Rows from a screen grounding dataset:

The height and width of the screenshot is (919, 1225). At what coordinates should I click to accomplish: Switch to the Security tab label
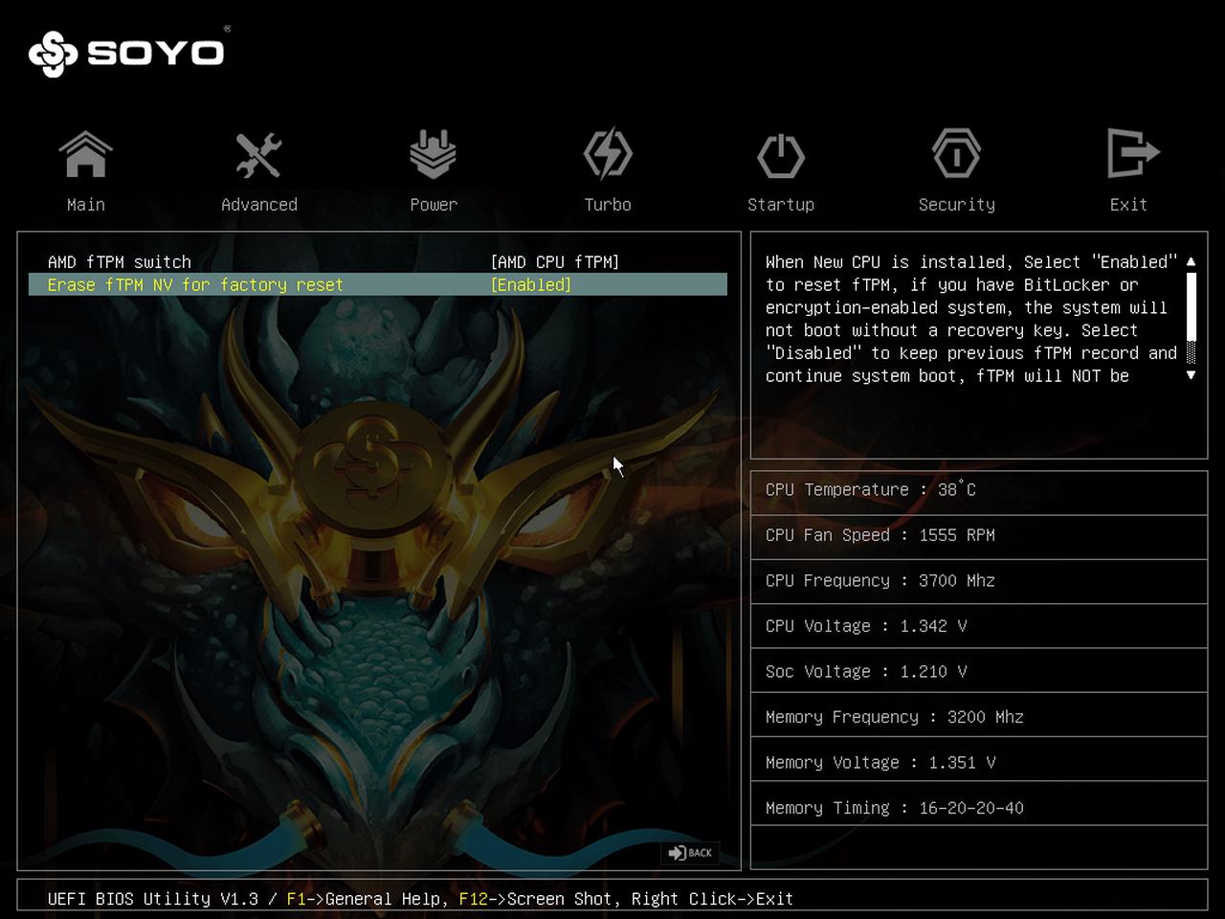coord(956,205)
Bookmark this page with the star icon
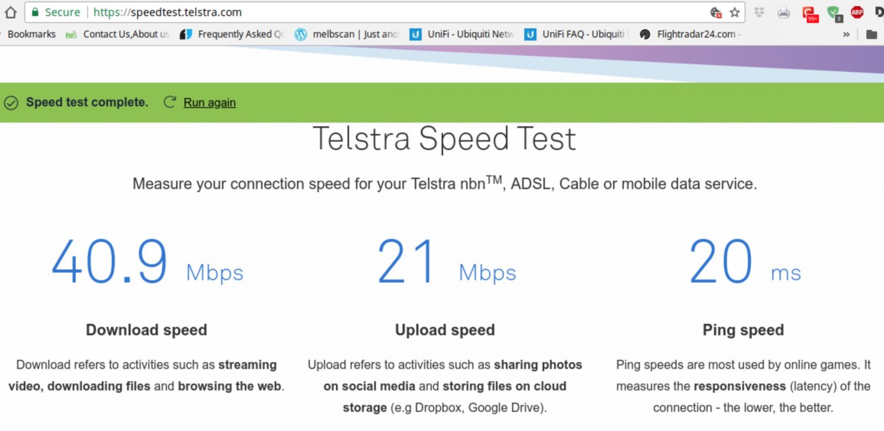 [735, 12]
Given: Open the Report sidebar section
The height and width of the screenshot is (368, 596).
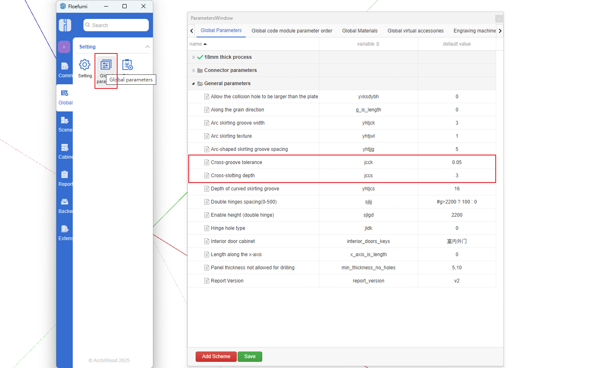Looking at the screenshot, I should tap(65, 178).
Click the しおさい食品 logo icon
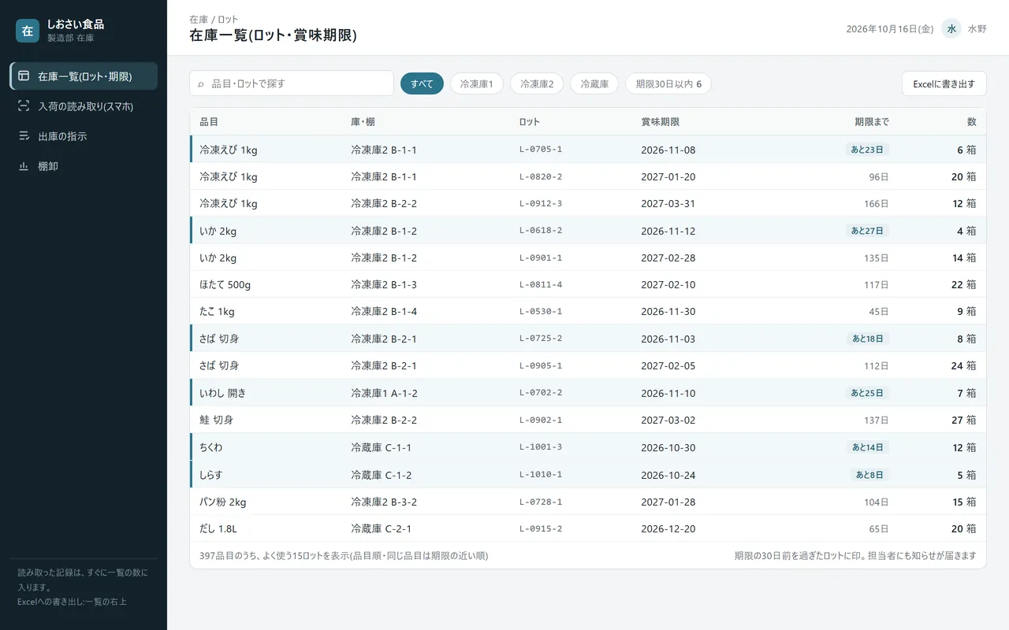 [28, 31]
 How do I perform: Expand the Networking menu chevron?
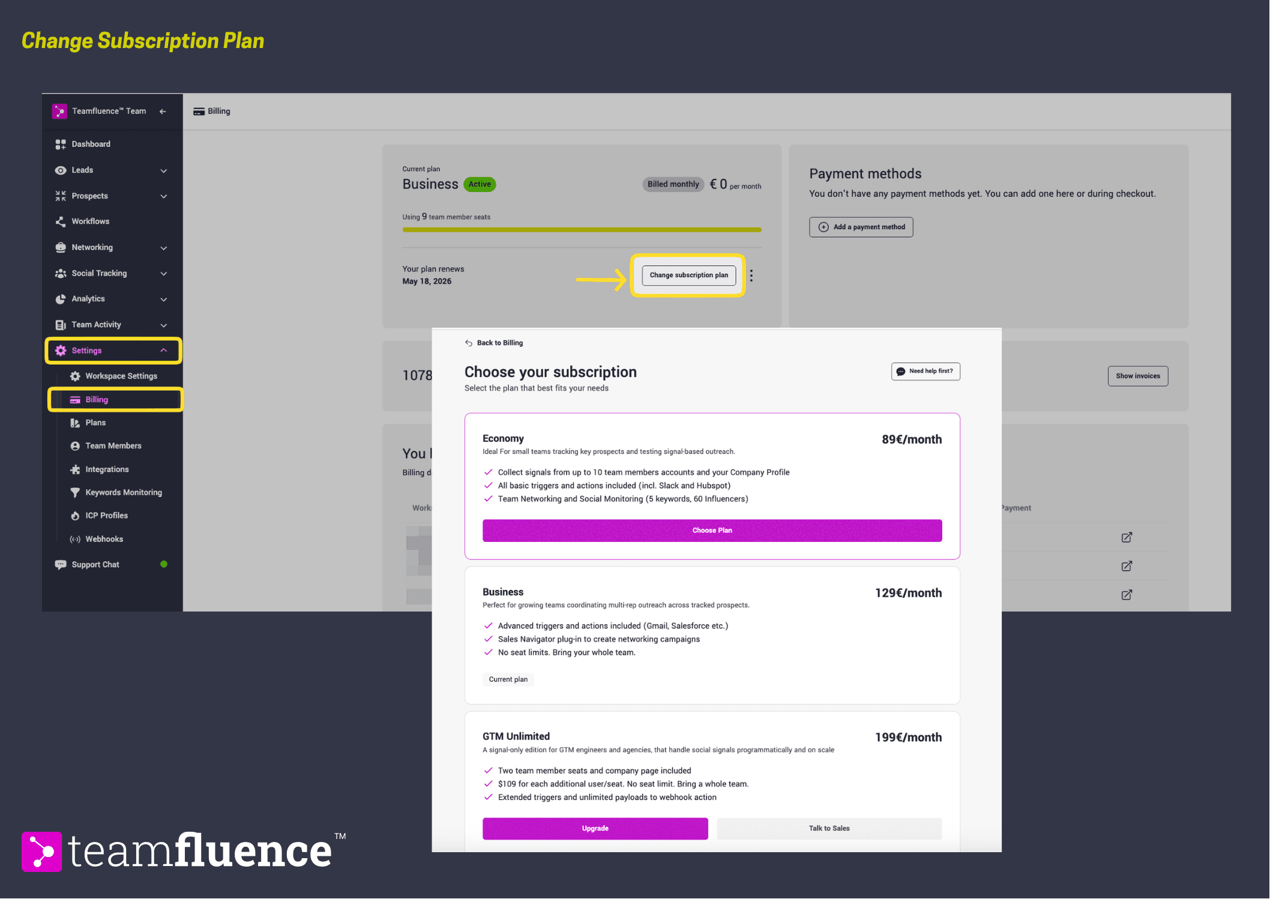(163, 247)
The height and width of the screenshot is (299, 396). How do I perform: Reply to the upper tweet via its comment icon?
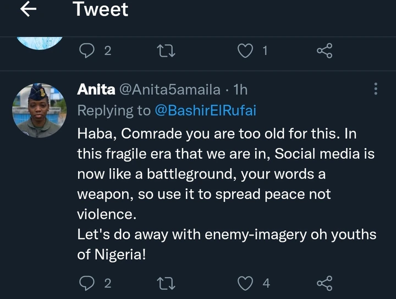pyautogui.click(x=87, y=51)
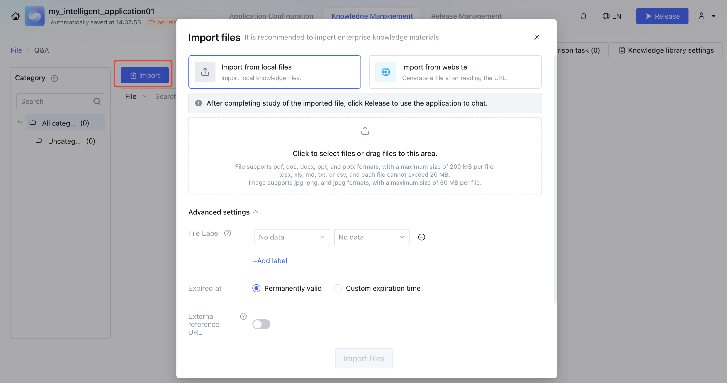Open the notifications bell
727x383 pixels.
[583, 16]
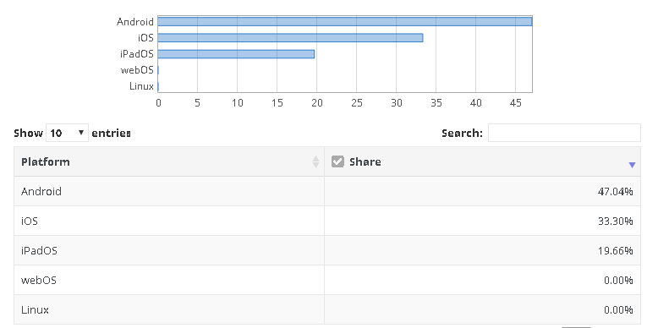This screenshot has width=658, height=328.
Task: Click the Search input field
Action: pyautogui.click(x=564, y=133)
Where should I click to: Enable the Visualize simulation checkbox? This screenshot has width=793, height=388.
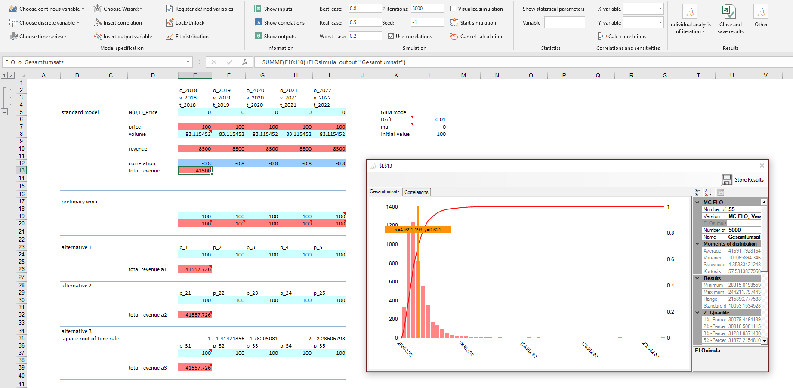[453, 9]
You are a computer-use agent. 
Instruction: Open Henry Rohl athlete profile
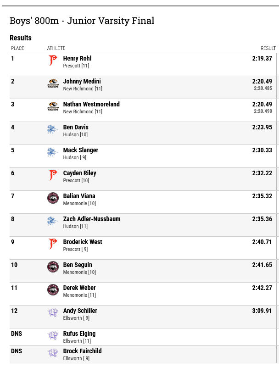[77, 58]
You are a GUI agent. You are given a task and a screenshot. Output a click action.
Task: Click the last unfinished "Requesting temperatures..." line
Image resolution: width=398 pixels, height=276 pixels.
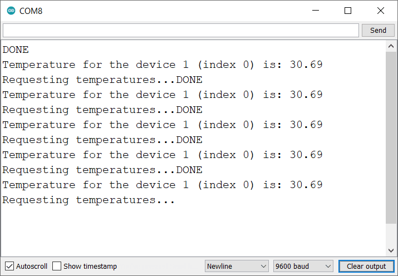point(89,200)
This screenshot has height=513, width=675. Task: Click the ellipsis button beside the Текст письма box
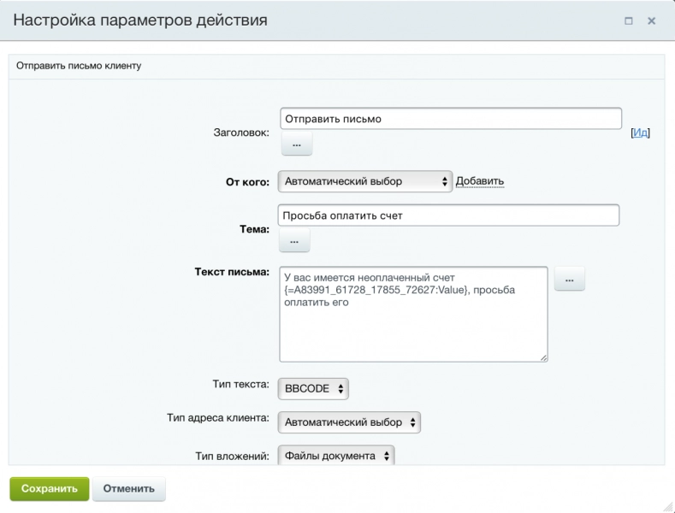pos(570,280)
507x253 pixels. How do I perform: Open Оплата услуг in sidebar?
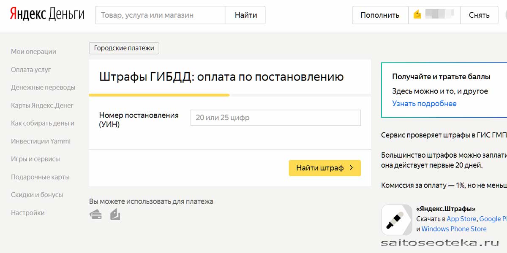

REQUIRED TASK: Print the lines above word for word, leaving out the pictures.

RESPONSE:
The height and width of the screenshot is (919, 1225). At what coordinates should I click to accomplish: Switch to the Security tab label
coord(956,205)
Bookmark this page with the star icon
 [735, 12]
Given: Open the Report sidebar section
The height and width of the screenshot is (368, 596).
Looking at the screenshot, I should tap(65, 178).
Click the しおさい食品 logo icon
 [28, 31]
 How do I perform: Expand the Networking menu chevron?
(163, 247)
The height and width of the screenshot is (299, 396). How do I perform: Reply to the upper tweet via its comment icon?
pyautogui.click(x=87, y=51)
Open the notifications bell
727x383 pixels.
[583, 16]
This screenshot has width=658, height=328.
Task: Click the Search input field
Action: pyautogui.click(x=564, y=133)
Where should I click to: Enable the Visualize simulation checkbox? This screenshot has width=793, height=388.
[453, 9]
You are a computer-use agent. 
Instruction: Open Henry Rohl athlete profile
[77, 58]
You are a GUI agent. You are given a task and a screenshot. Output a click action.
Task: Click the last unfinished "Requesting temperatures..." line
Image resolution: width=398 pixels, height=276 pixels.
point(89,200)
This screenshot has height=513, width=675. Task: Click the ellipsis button beside the Текст письма box
pos(570,280)
507x253 pixels. How do I perform: Open Оплата услуг in sidebar?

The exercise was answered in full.